Strikter Fahrplan – mit vielen Ausnahmen
SWIFT kommuniziert klar, dass nach dem 22. November 2025 für MT-Zahlungsnachrichten das Ende erreicht ist: Wer dann noch auf das alte Format setzt, riskiert NAKs, Zusatzkosten oder gar Verarbeitungsabbrüche – sofern keine Umwandlung in ISO 20022 erfolgt.
Doch zugleich wurde das offizielle Ende der Koexistenzphase bereits 2024 deutlich aufgeweicht – wie wir in diesem Beitrag ausführlich analysiert haben. Und auch jetzt zeigt sich: Für Institute, die noch nicht ISO-fähig sind, wird es nicht zwingend am 22. November ernst, sondern erst mit dem Jahreswechsel 2025/2026, wenn SWIFT beginnt, Gebühren für den Inflow Translation Service zu erheben.

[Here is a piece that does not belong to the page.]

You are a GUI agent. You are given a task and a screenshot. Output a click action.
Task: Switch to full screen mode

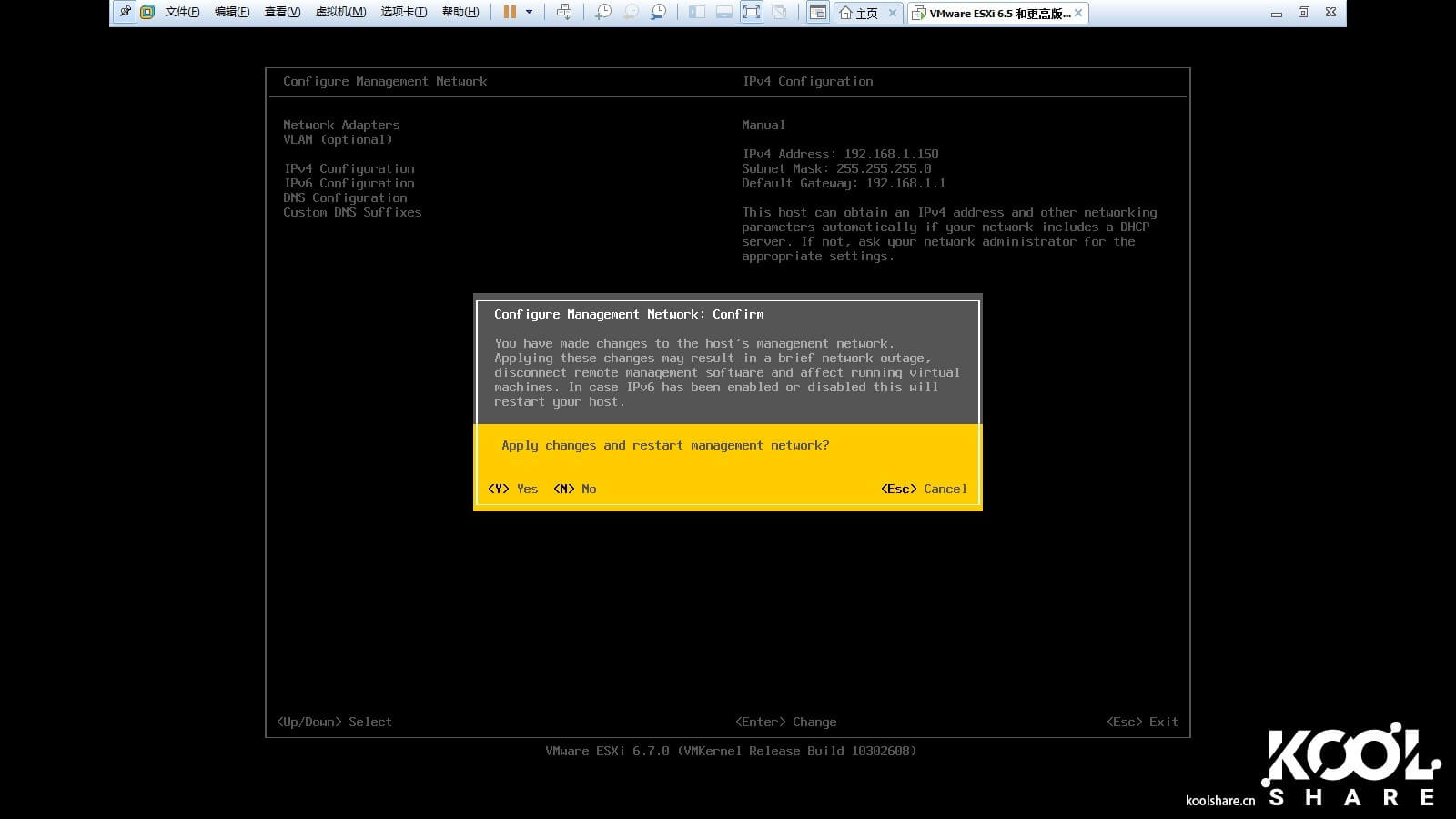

Übersetzung als Übergang – aber nicht als Strategie
Die sogenannten Translation Services von SWIFT sollen den Formatwechsel technisch abfedern. Sie ermöglichen es, eingehende MT-Nachrichten automatisiert ins ISO-Format zu konvertieren – allerdings zu Bedingungen, die wenig attraktiv sind:
- Die Nutzung ist kostenpflichtig,
- die genauen Preise sind nicht öffentlich,
- und der Service ist nicht für den Dauerbetrieb gedacht.
Insbesondere Institute mit hohem Nachrichtenvolumen und vielen Rest-MT-Abhängigkeiten sollten sich keine Illusionen machen: SWIFT verfolgt mit klarer Preispolitik das Ziel, den vollständigen Umstieg auf nativ ISO 20022 durchzusetzen – und zwar möglichst bald.
Was ab dem 22. November konkret passiert
SWIFT selbst warnt in einem aktuellen Toolkit-Dokument, dass nicht-migrierte MT-Zahlungsnachrichten ab dem 22.11.2025 entweder abgewiesen (NAKed) werden oder nur noch über Notfallprozesse gegen Aufpreis verarbeitet werden. Gleichzeitig betont man die Vorteile des neuen Formats: strukturierte Daten, effizientere Prozesse, bessere Compliance-Fähigkeit und mehr Spielraum für Innovationen.
Unser Fazit
100 Tage vor dem Stichtag ist klar: Der 22. November 2025 ist weniger eine scharfe Kante als vielmehr ein Wendepunkt. Wer den Umstieg auf ISO 20022 bis dahin noch nicht vollständig vollzogen hat, wird nicht sofort ausgeschlossen, aber zunehmend in ein preissensibles, technisch komplexes Rest-Szenario gedrängt. Wer Zahlungsverkehr nachhaltig und compliant aufstellen will, kommt an einer nativ ISO 20022-basierten Verarbeitung nicht vorbei.